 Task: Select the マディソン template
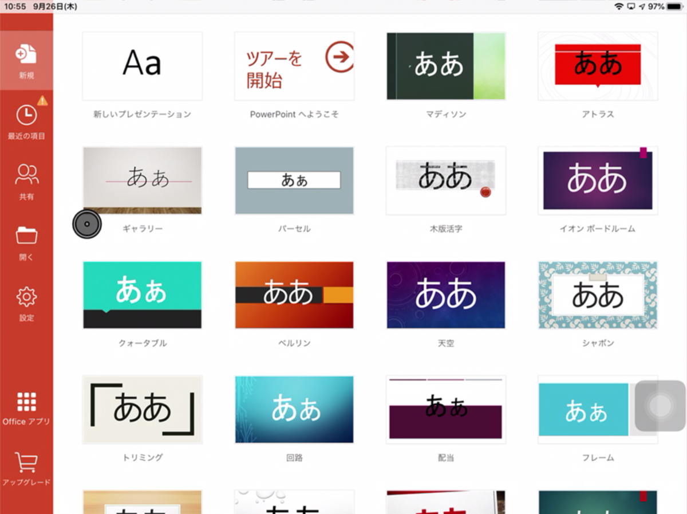(445, 66)
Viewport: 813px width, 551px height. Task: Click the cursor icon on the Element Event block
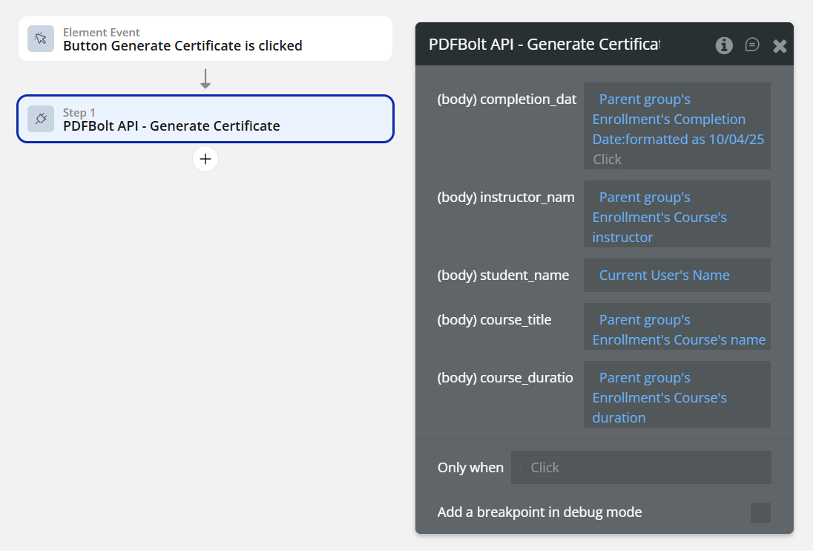(x=41, y=36)
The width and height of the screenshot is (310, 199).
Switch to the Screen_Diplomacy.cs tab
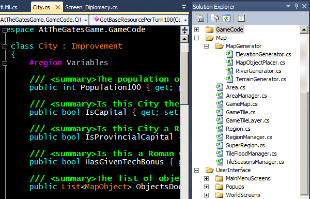tap(91, 7)
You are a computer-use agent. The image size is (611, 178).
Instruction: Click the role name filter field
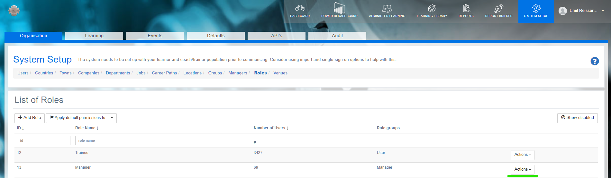(162, 140)
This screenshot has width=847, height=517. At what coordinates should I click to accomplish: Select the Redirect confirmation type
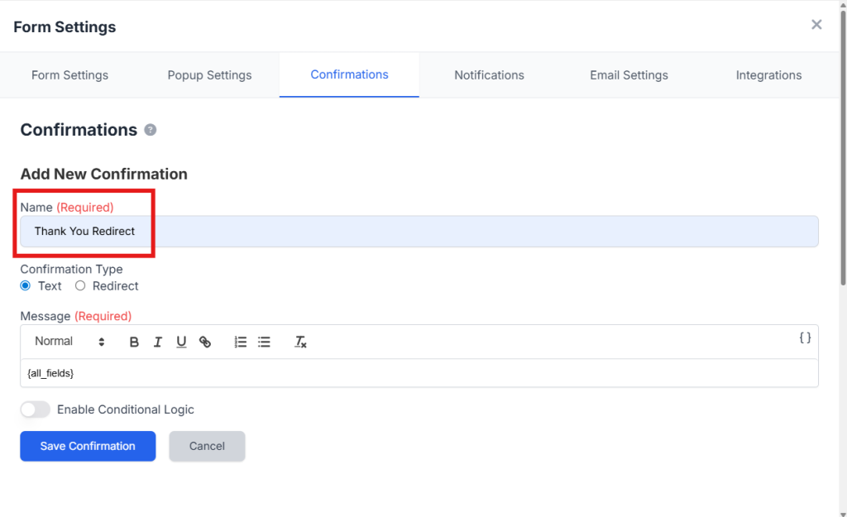click(80, 286)
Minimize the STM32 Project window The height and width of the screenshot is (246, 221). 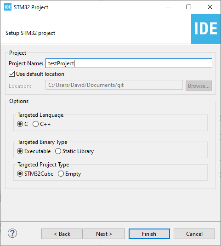168,7
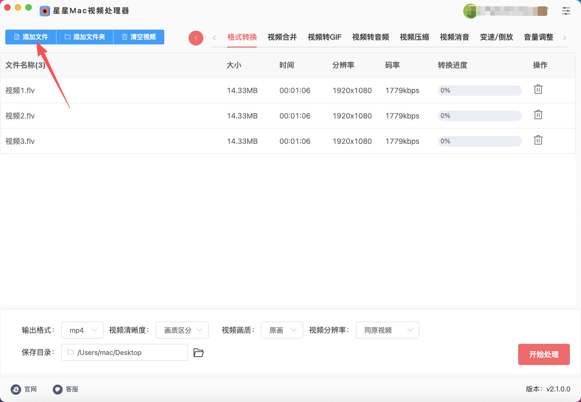The height and width of the screenshot is (402, 581).
Task: Remove 视频3.flv using its trash icon
Action: coord(538,140)
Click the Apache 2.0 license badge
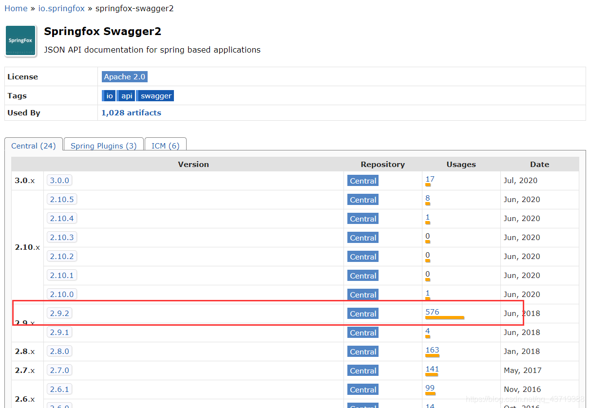Viewport: 589px width, 408px height. [x=125, y=76]
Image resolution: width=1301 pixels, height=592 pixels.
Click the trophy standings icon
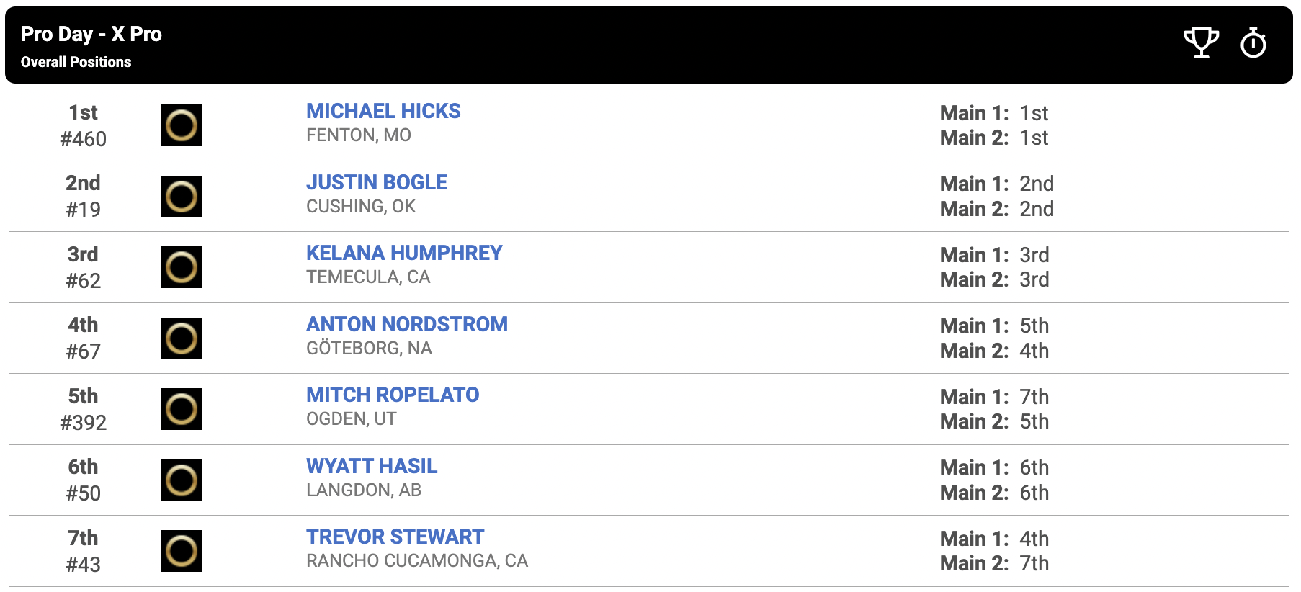tap(1201, 42)
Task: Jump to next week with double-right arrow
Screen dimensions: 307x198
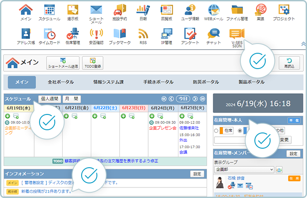Action: 203,99
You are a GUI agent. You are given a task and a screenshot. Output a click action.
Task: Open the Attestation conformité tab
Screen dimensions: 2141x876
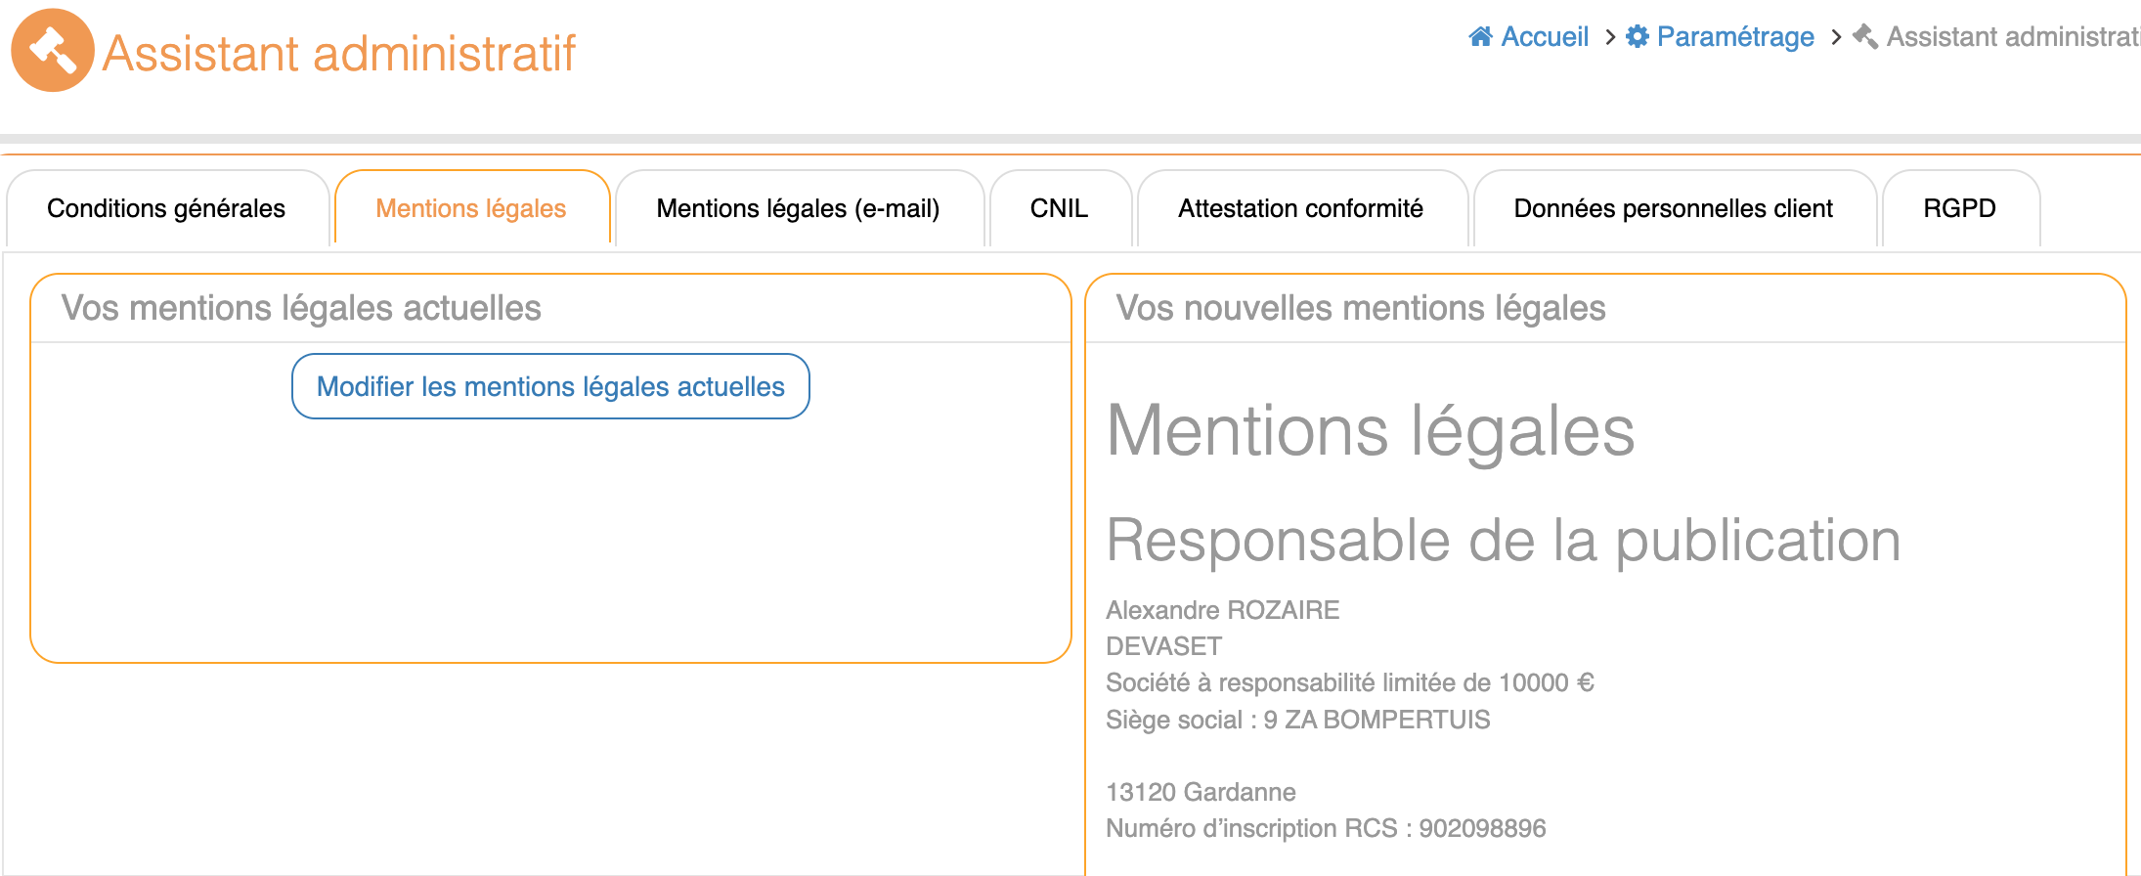pyautogui.click(x=1300, y=208)
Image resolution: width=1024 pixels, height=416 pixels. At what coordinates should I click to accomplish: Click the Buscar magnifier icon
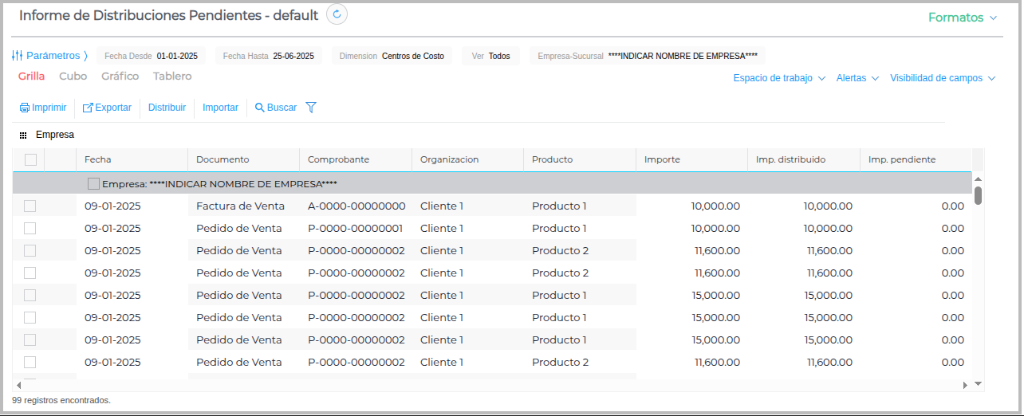pyautogui.click(x=259, y=108)
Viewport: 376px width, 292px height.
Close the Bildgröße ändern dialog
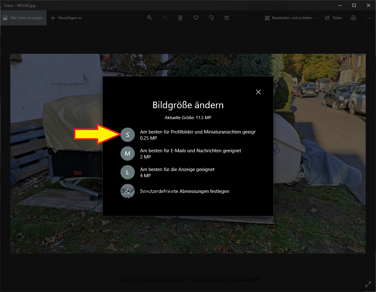click(x=258, y=92)
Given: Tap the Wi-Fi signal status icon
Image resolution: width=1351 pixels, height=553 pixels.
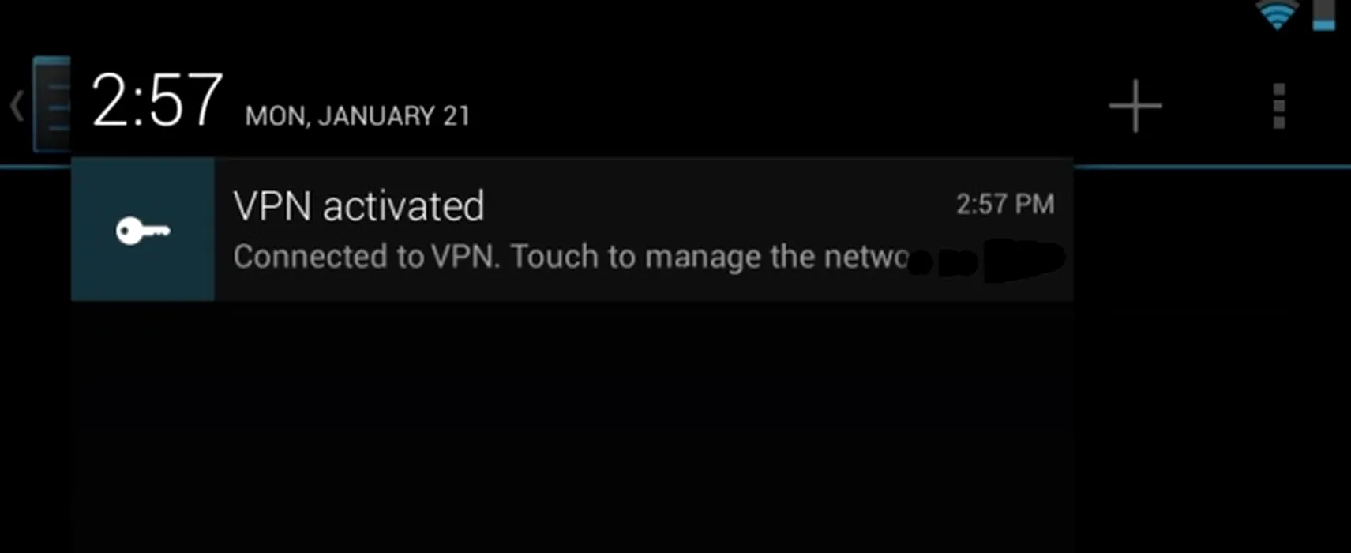Looking at the screenshot, I should click(1277, 15).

What you will do
The lines to show are those in the data above that include "agent".

Written answer
You are a computer-use agent. The image size is (611, 178).
You are a GUI agent. You are given a task and a screenshot. Output a click action.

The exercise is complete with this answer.